Friday, August 10, 2007

Lovely transfer

This little, old lady arrived in our ER febrile, malnourished and anemic. Her history was sort of interesting. Two weeks ago she had an open left colectomy performed at another hospital for what sounded like chronic diverticulitis. A primary anastomosis was done and she sort of lingered for a while in a nursing home afterwards. Her family resides near my part of the world and so, as she continued to not thrive, they transferred her to my hospital. She had had multiple cardiac catheterizations and was on plavix and aspirin. Her presenting hemoglobin was 7.6. WBC 9K but with significant left shift. Exam revealed right sided abdominal tenderness with some guarding. Rectal revealed frank melena. We obtained a CT scan and here's some images:



Antibiotics were started, IV resuscitation including 2 units of PRBC. She was hemodynamically stable, but just didn't "look right". I had GI do a EGD that night to rule out proximal source of blood loss. An eschar was seen over a deep duodenal ulcer in the bulb. Fortunately, it wasn't bleeding and no intervention was done other than IV Protonix. Now about those CT images. Any ideas about what's going on? What to do next?

8 comments:

makeminetrauma said...

Where is everybody? Curiosity is killing me. Wish I could read CT's better, okay, at all. Can't quite figure out what's left of her colon....

Bongi said...

to be honest i didn't comment because i can't make out much on the scan. i'm not sure if those are clips in the liver from previous chole or sreious stones or contrast from fistel. sort of think there might be air in the liver but not sure. makes me wonder about the quality of the image on my computer. you'll have to help uus a bit here. what did you see on scan?

Buckeye Surgeon said...

Was off the computer for a while. Sorry for the delay. Only 2 comments though. Ol' Doc Schwab can riff on pilonidal diseaee and he gets 20 commebnts.... alas. Such is the hierarchy of surgery.

Image one suggests a low pelvic abscess with air. Image 2 shows a right upper quadrant abscess with air bubbles. Image three suggests an extremely dense, irregular object adjacent to the abscess. Final radiology read: likely foreign body.

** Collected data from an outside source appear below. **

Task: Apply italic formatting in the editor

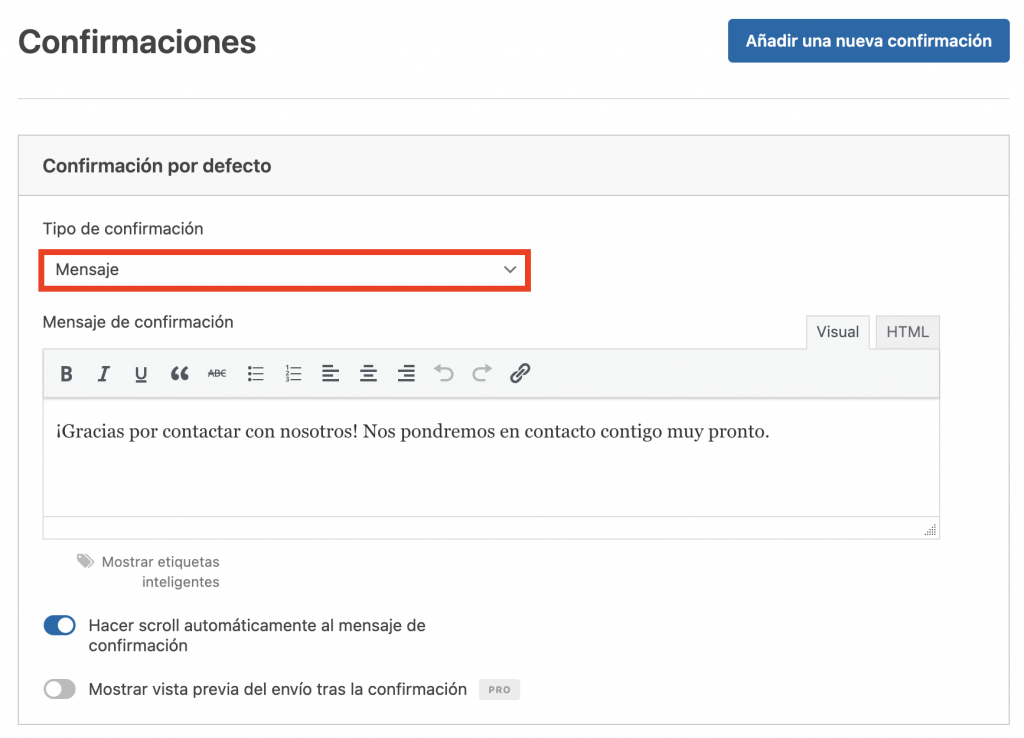Action: (103, 373)
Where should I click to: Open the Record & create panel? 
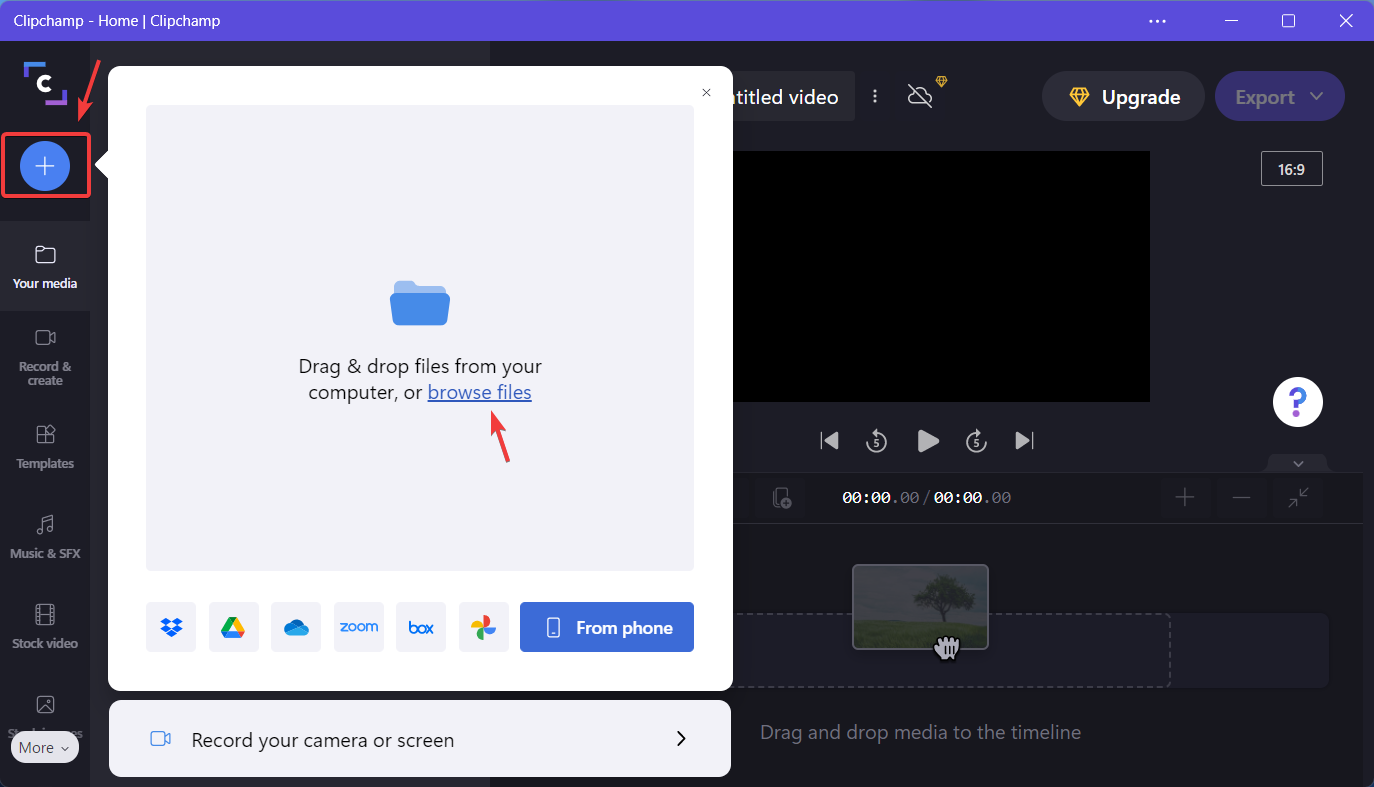point(44,357)
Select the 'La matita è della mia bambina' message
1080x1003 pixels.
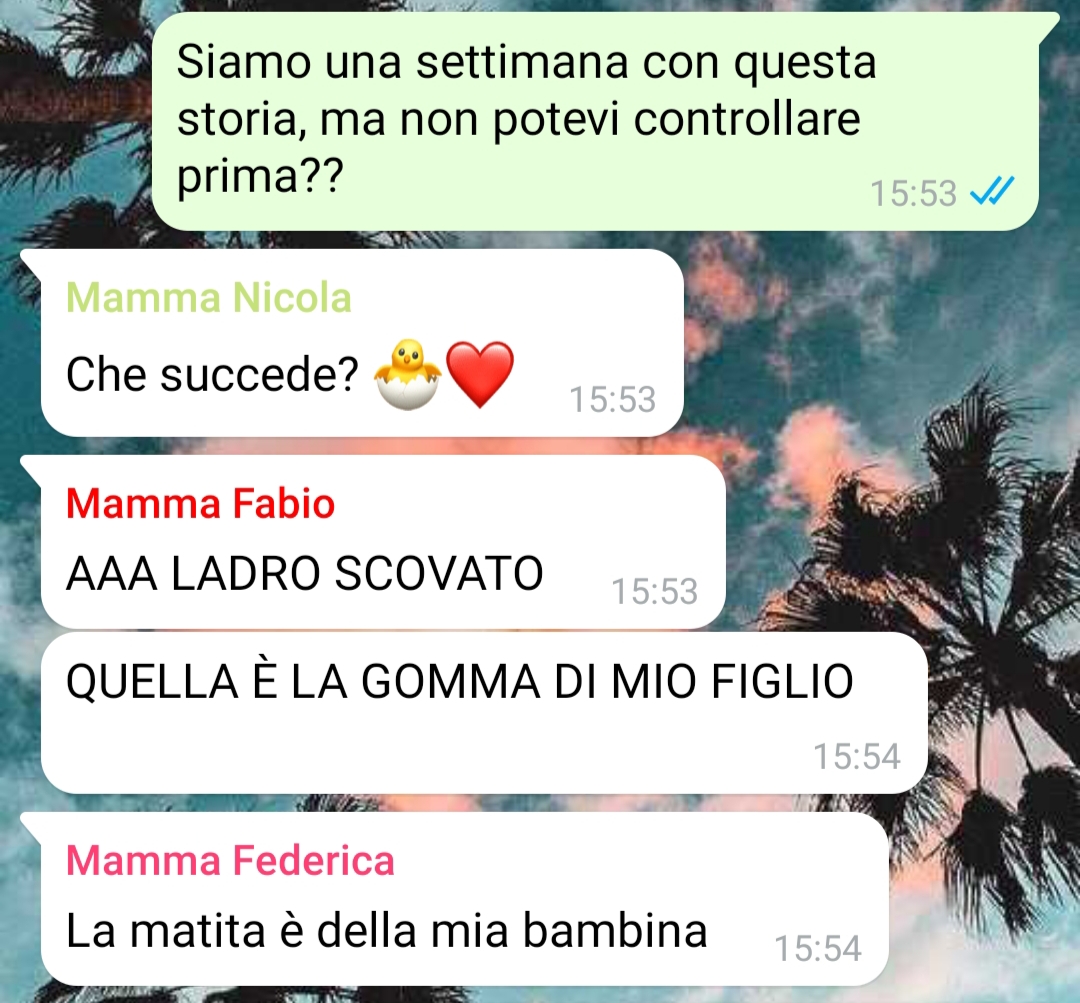[x=386, y=930]

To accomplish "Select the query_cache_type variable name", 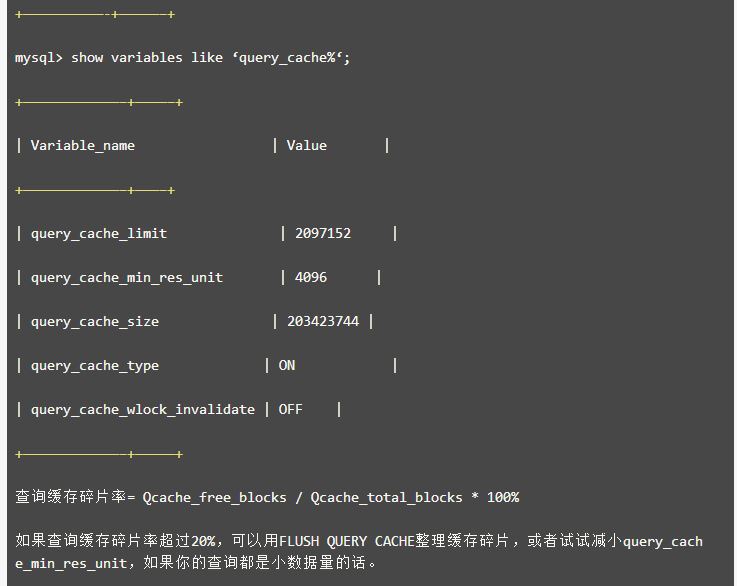I will pos(94,366).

I took her to OR. Right upper quadrant fluid collection indeed was a large abscess with a retained lap sponge. The abscess in the pelvis had some green liquid associated with it; I was concerned about perhaps an anastomotic leak so I did loop ileostomy as diversion. Washed everything out and placed drains in the residual abscess cavities. Post op day 2 there was bile in the right upper quadrant drain.... any ideas why?

ahmed said...

there are 3 possiblities 1) dudenal injury during removal of the sponge causing dudenal fistula . 2)iatrogenic bile ducts injury 3) small bowel injury or fistula proximal to the stoma

Buckeye Surgeon said...

I scanned her on Post op day five . The right sided JP drain was putting out 30cc a day of bilious fluid. The scan essentially showed a small, well drained fistula from small bowel (not duodenum) to into the drain. It should close. Most bile is passing into the ileostomy. Interestingly, the pelvic drain is now putting out a thick black feculent fluid, consistent with original hypothesis of anastomotic leak.

Buckeye Surgeon said...

I scanned her on Post op day five . The right sided JP drain was putting out 30cc a day of bilious fluid. The scan essentially showed a small, well drained fistula from small bowel (not duodenum) to into the drain. It should close. Most bile is passing into the ileostomy. Interestingly, the pelvic drain is now putting out a thick black feculent fluid, consistent with original hypothesis of anastomotic leak.

ahmed maasher said...

this is a nightmare for a surgeon small and large bowel fistulae, need TPN till fisutla close ,, did it close after ?

Anonymous said...

It is an iteresting case My comment is .there is intra mural haematoma causing partial anastomoting leak due to prresure nicrosis the ideal treatment is
stope anti platlets prepaire the patient regarding anti platelates reexplore the patentes reanastomosis cover with adequetes antibiotices.